Krommer Frantisek (1759/1831) - Complete Conciertos, Sinfonias & Cuartetos - CD 2 Berg-Orchestra - MATOUS




 
Desde los 14 hasta los 17 años Krommer-Kramar aprendió violín y órgano con su tío en Turan. Además él mismo enseñó teoría. Alrededor de 1777 fue organista en Turan y en 1785 se trasladó a Viena encontrando empleo en 1786 como violinista en la orquesta del duque de Styrum en Simontornya, Hungría. Dos años después fue promovido al cargo de director musical. Hacia fines de 1790 se convirtió en kapellmeister de la catedral de Pecs y después de 1793 ejerció como kapellmeister y compositor al servicio del duque Karolyi y luego del príncipe Antal Grassalkovich de Gyarak.

Tras retornar a Viena en 1795, Krommer enseñó composición antes de ser nombrado kapellmeister del duque Ignaz Fuchs en 1798. En 1806 intentó unirse a la Hofkapelle como violinista pero no lo logró. Alrededor de 1810 fue empleado como ballet-kapellmeister del Hoftheater de Viena. En 1815 fue nombrado kammertürhüter del emperador y como tal acompañó a Franz I a París y a Padua ese mismo año, mientras que a Verona, Milán y Venecia en 1816. Desde 1818 hasta su muerte sucedió a Leopold Kozeluch como el último director oficial de música de cámara y compositor de la corte de los emperadores Habsburgo.

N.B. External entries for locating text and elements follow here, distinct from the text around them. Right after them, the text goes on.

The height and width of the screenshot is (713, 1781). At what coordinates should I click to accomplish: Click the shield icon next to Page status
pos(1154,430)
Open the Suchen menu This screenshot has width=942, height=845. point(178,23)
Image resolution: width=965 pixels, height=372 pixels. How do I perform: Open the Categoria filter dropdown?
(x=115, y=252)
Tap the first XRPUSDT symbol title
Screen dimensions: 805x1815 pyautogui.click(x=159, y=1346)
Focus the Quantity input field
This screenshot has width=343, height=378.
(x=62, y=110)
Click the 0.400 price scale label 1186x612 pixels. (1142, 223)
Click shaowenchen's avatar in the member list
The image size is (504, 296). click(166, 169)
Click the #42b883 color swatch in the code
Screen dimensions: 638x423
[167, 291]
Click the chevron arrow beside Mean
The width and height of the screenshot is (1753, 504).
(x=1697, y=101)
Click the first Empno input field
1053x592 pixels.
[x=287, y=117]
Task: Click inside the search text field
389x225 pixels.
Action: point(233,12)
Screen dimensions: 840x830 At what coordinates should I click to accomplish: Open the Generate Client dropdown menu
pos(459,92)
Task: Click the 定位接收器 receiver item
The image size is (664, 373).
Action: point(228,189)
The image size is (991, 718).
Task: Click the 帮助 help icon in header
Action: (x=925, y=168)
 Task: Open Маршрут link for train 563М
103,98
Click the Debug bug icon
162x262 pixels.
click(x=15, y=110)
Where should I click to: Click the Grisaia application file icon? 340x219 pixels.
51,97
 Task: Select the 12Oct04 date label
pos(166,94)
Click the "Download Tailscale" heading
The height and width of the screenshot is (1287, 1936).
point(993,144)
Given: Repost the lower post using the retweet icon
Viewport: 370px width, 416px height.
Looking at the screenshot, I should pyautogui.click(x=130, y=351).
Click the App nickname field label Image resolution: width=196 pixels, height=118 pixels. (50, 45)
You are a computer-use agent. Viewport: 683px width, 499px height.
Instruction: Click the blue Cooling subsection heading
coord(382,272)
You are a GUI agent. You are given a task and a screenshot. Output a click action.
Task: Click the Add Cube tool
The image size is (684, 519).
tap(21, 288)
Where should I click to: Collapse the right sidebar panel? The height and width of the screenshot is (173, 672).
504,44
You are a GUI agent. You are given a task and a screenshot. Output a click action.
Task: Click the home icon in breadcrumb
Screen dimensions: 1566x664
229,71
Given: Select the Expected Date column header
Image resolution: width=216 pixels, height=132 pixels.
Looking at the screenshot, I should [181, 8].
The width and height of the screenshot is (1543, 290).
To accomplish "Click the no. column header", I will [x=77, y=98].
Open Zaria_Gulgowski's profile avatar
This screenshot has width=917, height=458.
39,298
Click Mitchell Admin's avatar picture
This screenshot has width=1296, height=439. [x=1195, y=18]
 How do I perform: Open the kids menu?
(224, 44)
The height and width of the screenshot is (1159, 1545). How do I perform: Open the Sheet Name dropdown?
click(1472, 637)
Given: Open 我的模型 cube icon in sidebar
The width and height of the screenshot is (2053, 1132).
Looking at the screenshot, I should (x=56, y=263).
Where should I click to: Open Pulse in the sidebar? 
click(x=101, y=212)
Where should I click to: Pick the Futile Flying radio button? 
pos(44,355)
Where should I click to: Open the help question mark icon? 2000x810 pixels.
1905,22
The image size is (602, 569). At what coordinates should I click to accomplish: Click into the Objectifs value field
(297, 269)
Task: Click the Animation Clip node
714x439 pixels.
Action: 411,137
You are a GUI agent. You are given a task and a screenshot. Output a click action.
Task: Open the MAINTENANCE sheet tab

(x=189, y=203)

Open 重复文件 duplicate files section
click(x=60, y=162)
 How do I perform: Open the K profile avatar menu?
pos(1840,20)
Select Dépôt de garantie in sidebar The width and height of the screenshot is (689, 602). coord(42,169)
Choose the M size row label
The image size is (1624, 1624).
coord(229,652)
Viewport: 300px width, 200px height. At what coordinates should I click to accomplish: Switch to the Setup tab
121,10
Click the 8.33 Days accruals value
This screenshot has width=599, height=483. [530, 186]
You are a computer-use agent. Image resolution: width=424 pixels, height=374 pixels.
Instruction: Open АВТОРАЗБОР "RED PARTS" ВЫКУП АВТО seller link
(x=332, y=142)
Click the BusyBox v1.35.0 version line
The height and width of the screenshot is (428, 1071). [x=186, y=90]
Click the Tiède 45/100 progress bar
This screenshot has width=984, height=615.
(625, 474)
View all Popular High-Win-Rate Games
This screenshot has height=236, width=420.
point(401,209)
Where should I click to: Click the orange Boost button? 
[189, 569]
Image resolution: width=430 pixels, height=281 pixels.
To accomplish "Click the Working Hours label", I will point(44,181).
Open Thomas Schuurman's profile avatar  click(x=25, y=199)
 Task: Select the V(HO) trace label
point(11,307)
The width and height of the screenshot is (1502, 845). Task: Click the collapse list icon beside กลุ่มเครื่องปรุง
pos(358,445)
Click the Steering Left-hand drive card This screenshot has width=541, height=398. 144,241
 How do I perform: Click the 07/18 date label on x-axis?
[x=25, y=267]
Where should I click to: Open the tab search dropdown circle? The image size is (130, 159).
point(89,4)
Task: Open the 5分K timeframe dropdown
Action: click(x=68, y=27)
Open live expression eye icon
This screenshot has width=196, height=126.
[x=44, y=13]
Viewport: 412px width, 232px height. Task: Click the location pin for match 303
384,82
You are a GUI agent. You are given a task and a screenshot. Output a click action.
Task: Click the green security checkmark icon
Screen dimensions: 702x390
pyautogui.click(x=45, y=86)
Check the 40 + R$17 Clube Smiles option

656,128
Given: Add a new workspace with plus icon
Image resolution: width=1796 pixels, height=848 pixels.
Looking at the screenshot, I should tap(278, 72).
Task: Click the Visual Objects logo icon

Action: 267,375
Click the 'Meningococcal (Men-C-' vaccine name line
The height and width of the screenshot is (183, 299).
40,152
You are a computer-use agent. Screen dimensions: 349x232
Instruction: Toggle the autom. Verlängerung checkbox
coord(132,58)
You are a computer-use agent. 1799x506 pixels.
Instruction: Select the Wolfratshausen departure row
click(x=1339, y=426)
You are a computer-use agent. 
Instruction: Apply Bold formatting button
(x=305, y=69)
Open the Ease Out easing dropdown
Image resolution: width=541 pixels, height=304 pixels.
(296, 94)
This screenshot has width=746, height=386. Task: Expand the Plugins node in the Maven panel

Krommer fue uno de los más exitosos dentro de los muchos e influyentes compositores checos en Viena al término del siglo XVIII. Su producción comprendió más de 300 obras aunque solamente comenzó a publicarlas hacia el final de su vida. La reputación de Krommer queda demostrada por la rápida difusión de sus obras en reproducciones y arreglos de editores alemanes, daneses, franceses, ingleses, italianos y americanos. Asimismo lo demuestra su membresía honoraria del Instituto Filarmónico de Venecia, la Sociedad Filarmónica de Ljubljiana, el Musikverein de Innsbruck y los conservatorios de París, Milán y Viena.

Con la excepción de las obras para piano, el lieder y la ópera, Krommer cultivó todos los géneros musicales de su época. Era considerado junto a Haydn como el principal compositor de cuarteto de cuerdas y un serio rival de Beethoven. La perspectiva actual, sin embargo, coloca sus conciertos solistas para instrumentos de viento como su logro más personal.

En sus sinfonías, conciertos y música de cámara siguió el estilo de Haydn y Mozart, aún cuando sus modos de expresión se extendían desde el estilo galante al romanticismo temprano del siglo XVIII. Sus duetos para violín han probado ser uno de sus legados más duraderos y hasta fines del siglo XIX todavía se empleaban como piezas de instrucción para estudiantes. Sin embargo, sus conciertos para violín se han olvidado, así como su música de cámara con piano. Entretanto, sus danzas, marchas y composiciones para bandas poseen gran interés sobretodo cuando se les compara con los ejemplos similares de Beethoven.